Wednesday, October 13, 2010

School Days

I am a middle school teacher.  I used to be an elementary school teacher.  My oldest daughter attended my schools from mid-1st grade through 8th grade.  She was in one of my classes in 7th grade.  There were never any issues.

Last year, Ms. Tween started middle school at my school.  I spent the year ducking from the 6th grade teachers as she had a very difficult, ADHD-dominated year. She wasn't "bad", but she also never turned in homework and classwork and exhibited some passive aggressive behaviors.

This year, I am blessed with 2 of my children at my school and I now have child-related stress from 6:00 am until at least midnight.  They are SO  ADHD.  They are very smart...advanced on all the state tests...but they are disorganized.  They lose everything.  They seem unaware of their environments and where they are in the moment. 

I am an 8th grade teacher who is now ducking 6th AND 7th grade teachers.

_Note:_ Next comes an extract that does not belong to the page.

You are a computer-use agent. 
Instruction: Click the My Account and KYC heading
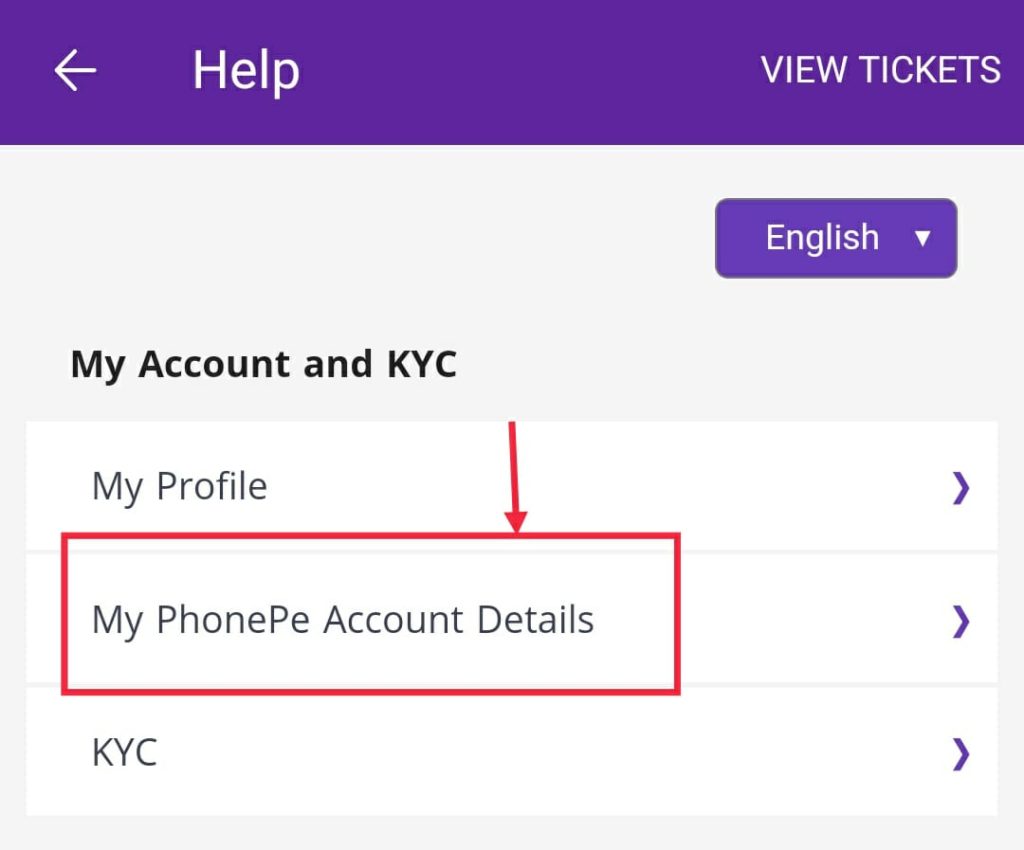click(x=263, y=365)

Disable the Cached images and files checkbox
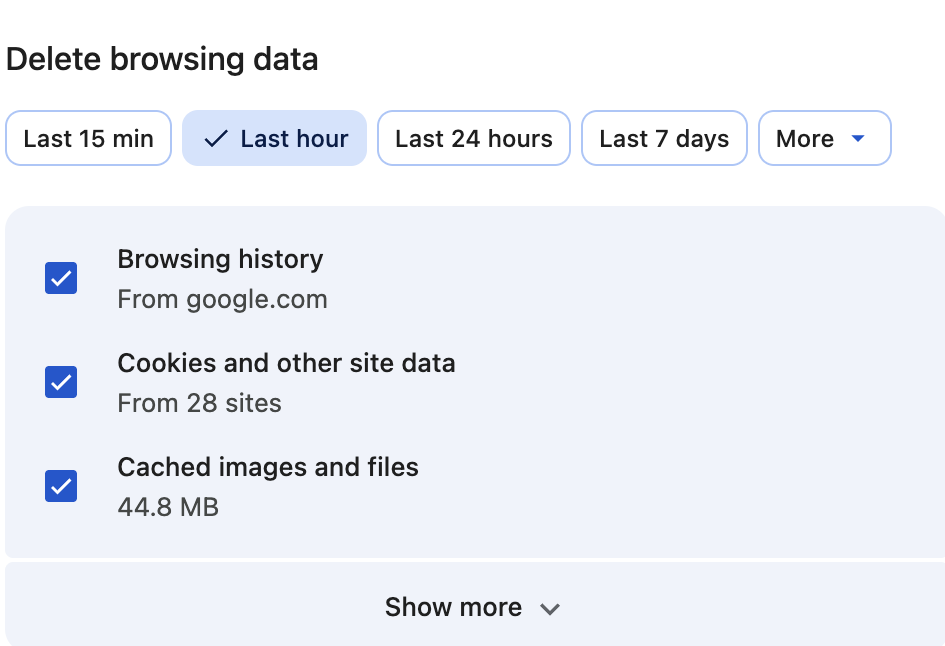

Today, a teacher brought my son to my classroom at dismissal because of his attitude.  I am having such a hard time with him.  He is very oppositional in the morning and often makes me late.  I don't know what to do because I can't just leave him.  This morning, I was making lunches and he demanded that I sign his intramural sports permission form now.  I told him it would have to wait and he said, "I guess you're going to be late for work then."  I had a 7:30 IEP meeting (as a teacher) and I WAS late. 

This 11 year old boy has WAAAY too much power.  I am really struggling with how to get control over my household and implement appropriate boundaries for the kids.  They are all feeling too empowered.

3 comments:

Denise said...

Have you read Heather T. Forbes' books? I haven't but I bought one of them. The problem is that by the time I get a moment to myself, I'm too tired to read! I've heard excellent things about her methods from people who have adopted and are dealing with behaviors. I signed up for one of her seminars and I am counting the days!
http://www.beyondconsequences.com/

It must be so hard teaching in their school. I hope you find some answers!

Dia por Dia said...

Welcome to blogging! So nice to "meet" you. It is nice to not feel so alone. Two of mine have ODD so the oppositional behaviors can drive one crazy. We have slowly whittled away at them. As for being in the same building as you kids for school...yikes!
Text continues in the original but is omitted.